Hace solo una década era un lugar en ruinas, el cadáver frío de la industria que solía dar de comer a toda la región. Los hangares donde se ensamblaban las locomotoras de la SNCF, la compañía francesa del ferrocarril, albergan hoy la nueva Fundación Luma, el mastodóntico complejo artístico impulsado en Arlés por la coleccionista suiza Maya Hoffmann, heredera del imperio farmacéutico Roche, al que debemos el Valium y el Lexomil. El terreno lunar de otro tiempo se ha convertido en un parque serpentino, cubierto de cientos de variedades locales, que crecen como la hierba de un campo de golf en el desierto, junto a un lago artificial alimentado por el agua de la lluvia, obra del paisajista Bas Smets. Aquellos edificios que se caían a pedazos han sido restaurados por Annabelle Selldorf, arquitecta titular del mundo del arte. Han abierto un hotel de lujo y un restaurante, a la sombra de una torre de ladrillos plateados proyectada por Frank Gehry, cuyo interior parece una versión encogida de su Fundación Louis Vuitton en París, el ejemplo más rotundo de la infiltración del capital privado en el arte francés, donde hasta no hace tanto tenía rango de persona non grata.
Todo está en su lugar, incluida una selección de artistas que, sobre el papel, parecía intachable. Olafur Eliasson, Pierre Huyghe, Philippe Parreno, Franz West o Carsten Höller, entre otros nombres propios de cualquier bienal de primera división, firman proyectos pensados para la ocasión.
La propia Hoffmann expone parte de su colección, en la que hay obras de Paul McCarthy, Arthur Jafa, Isa Genzken, Christopher Wool o Urs Fischer, que también tiene un papel protagonista en el recorrido inaugural de la nueva Colección Pinault en París, bajo la cúpula de la antigua Bolsa de Comercio, también medio abandonada, que ha remodelado Tadao Ando.
Lo cual, con un poco de mala fe, puede recordar a una viñeta publicada hace años en The New Yorker: “¿Estamos en este Starbucks o en el de la manzana de abajo?”.

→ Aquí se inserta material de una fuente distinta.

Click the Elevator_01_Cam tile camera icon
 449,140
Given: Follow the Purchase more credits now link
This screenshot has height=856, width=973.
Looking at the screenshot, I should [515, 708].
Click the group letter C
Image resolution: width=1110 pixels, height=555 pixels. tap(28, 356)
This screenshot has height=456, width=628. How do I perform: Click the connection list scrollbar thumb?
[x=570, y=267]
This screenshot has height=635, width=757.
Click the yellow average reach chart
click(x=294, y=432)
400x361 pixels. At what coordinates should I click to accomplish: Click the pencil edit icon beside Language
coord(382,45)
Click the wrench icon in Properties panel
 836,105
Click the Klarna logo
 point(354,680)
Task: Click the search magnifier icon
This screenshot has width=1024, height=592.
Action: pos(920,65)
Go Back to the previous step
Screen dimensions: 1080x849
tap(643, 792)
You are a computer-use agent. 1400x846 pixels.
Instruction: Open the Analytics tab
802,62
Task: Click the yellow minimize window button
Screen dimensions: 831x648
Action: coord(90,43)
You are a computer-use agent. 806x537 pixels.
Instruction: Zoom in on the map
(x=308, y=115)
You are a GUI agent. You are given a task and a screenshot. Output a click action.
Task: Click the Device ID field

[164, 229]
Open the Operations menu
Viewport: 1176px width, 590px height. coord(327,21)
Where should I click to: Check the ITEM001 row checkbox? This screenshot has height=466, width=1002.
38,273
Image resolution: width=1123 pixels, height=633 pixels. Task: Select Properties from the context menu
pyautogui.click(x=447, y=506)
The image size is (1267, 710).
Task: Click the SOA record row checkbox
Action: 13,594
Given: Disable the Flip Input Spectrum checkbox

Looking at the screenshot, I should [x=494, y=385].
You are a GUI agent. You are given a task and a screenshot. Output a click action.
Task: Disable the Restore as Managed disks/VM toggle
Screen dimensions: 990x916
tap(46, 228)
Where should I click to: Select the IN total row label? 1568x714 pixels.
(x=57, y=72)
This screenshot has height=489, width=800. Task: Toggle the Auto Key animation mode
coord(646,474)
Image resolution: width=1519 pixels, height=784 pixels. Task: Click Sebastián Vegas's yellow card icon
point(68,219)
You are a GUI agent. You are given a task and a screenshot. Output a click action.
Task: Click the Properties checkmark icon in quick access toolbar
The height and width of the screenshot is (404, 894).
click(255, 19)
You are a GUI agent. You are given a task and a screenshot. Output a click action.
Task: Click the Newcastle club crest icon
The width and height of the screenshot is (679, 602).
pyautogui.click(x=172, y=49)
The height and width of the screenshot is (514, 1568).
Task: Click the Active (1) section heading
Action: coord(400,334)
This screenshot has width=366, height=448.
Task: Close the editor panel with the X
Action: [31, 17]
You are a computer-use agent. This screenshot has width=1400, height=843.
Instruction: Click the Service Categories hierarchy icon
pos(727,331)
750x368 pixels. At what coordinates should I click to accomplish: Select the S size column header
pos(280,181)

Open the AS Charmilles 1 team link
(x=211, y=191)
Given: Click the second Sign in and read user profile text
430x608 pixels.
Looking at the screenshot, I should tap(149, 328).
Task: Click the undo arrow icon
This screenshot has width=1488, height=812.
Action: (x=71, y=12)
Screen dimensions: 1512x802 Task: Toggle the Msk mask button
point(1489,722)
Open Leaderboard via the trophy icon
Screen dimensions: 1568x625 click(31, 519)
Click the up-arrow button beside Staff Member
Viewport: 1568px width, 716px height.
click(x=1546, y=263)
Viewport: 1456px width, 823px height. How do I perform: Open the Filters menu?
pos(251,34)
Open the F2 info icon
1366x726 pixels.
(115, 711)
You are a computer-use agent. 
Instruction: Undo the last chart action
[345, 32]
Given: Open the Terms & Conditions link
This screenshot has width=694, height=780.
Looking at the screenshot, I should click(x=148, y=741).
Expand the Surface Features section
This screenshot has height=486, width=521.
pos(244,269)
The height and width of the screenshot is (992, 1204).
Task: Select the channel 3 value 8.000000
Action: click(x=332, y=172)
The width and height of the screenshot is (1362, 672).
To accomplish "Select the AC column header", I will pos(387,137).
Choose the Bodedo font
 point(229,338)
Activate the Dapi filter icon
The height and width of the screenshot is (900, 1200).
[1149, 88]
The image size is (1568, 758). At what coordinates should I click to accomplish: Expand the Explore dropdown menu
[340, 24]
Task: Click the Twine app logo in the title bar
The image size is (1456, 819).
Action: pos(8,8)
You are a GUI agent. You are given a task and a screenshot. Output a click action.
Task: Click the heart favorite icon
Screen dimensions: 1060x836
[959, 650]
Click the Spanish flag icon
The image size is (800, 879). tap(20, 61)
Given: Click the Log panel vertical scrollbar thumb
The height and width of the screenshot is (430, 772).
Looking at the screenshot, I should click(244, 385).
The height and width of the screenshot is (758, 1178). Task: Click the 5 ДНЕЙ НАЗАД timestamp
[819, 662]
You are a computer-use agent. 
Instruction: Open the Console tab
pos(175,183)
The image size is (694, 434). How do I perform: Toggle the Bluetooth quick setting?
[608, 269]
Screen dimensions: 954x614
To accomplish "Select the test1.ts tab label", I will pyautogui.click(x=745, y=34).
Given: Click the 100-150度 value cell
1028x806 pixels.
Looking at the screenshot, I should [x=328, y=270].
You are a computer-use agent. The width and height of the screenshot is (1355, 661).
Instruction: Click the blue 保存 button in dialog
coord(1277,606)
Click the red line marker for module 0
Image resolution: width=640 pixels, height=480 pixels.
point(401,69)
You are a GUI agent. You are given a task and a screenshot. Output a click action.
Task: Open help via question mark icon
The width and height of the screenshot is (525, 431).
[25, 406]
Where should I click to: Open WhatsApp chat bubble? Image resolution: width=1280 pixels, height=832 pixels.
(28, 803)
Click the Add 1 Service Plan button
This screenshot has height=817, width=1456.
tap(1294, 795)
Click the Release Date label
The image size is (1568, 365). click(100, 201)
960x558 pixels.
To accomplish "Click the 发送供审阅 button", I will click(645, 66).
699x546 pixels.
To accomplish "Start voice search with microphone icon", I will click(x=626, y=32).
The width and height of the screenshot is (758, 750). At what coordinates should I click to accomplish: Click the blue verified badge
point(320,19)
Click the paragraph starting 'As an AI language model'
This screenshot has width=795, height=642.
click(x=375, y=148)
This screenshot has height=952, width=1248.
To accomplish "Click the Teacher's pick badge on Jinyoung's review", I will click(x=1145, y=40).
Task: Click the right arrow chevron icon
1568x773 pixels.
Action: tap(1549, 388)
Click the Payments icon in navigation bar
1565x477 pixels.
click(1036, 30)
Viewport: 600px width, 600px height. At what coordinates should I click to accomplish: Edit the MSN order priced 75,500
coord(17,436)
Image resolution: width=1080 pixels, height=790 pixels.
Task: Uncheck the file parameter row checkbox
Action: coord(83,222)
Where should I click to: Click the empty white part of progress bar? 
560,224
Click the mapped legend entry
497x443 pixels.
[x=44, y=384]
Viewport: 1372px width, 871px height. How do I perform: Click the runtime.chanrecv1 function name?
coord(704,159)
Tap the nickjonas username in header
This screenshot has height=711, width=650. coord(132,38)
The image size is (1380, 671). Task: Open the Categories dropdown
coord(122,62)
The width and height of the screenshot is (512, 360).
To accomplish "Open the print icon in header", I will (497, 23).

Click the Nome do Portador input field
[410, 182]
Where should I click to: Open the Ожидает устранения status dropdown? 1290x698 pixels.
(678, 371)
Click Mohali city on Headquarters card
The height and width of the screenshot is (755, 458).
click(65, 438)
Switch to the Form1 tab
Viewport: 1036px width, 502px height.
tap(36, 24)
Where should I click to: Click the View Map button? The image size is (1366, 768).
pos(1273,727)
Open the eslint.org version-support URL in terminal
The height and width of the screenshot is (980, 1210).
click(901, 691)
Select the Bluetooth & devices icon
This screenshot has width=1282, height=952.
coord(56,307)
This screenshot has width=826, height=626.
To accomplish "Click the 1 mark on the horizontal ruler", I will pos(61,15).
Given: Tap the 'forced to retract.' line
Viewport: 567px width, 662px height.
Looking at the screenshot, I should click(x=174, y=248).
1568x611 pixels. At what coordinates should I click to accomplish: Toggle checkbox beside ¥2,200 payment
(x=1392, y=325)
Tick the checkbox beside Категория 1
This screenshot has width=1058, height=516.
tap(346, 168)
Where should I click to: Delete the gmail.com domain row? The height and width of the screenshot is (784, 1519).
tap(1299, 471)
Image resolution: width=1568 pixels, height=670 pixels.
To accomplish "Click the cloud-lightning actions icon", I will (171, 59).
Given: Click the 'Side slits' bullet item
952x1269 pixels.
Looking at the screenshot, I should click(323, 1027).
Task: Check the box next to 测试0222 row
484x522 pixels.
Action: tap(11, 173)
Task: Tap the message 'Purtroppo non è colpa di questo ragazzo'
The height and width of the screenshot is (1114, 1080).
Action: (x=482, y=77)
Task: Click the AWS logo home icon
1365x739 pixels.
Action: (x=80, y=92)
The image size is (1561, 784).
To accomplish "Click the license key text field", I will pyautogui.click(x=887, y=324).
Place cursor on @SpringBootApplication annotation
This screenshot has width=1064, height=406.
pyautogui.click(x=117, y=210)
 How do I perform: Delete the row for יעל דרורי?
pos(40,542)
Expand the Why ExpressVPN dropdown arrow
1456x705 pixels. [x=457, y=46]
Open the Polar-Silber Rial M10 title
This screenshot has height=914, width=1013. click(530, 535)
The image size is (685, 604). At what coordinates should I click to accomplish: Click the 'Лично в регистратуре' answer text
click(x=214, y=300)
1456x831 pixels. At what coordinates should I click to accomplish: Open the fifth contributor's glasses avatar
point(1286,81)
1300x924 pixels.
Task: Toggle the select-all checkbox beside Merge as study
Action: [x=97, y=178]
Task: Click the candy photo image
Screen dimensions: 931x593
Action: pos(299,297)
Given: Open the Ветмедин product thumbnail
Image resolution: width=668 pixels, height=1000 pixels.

Por todo ello, sorprende que la reacción más epidérmica sea una inexplicable nostalgia por las ruinas de antaño, por las fotos que colgaban entre tuberías oxidadas en los tiempos en que estos talleres de titularidad pública acogían los Encuentros de Arlés, a los que Hoffmann presta ahora uno solo de sus radiantes edificios.
Pasan muchas cosas a la vez, pero en medio de una frialdad imperiosa, con la excepción casi única de un bellísimo mural de cerámica que Etel Adnan, diosa de las pequeñas cosas, ha colocado en el auditorio. Dice Hoffmann que su modelo fue el islote japonés de Naoshima.
La insularidad que desprende su proyecto lo confirma. Aunque sería demasiado fácil culpar a Cartier, Lafayette, Emerige, Ricard, Leclerc o Carmignac, entre otros apellidos ilustres que han impulsado centros privados en territorio francés.
Tal vez baste con apuntar con el dedo a las instituciones que, en la patria de la excepción cultural, vendieron este cementerio industrial al mejor postor.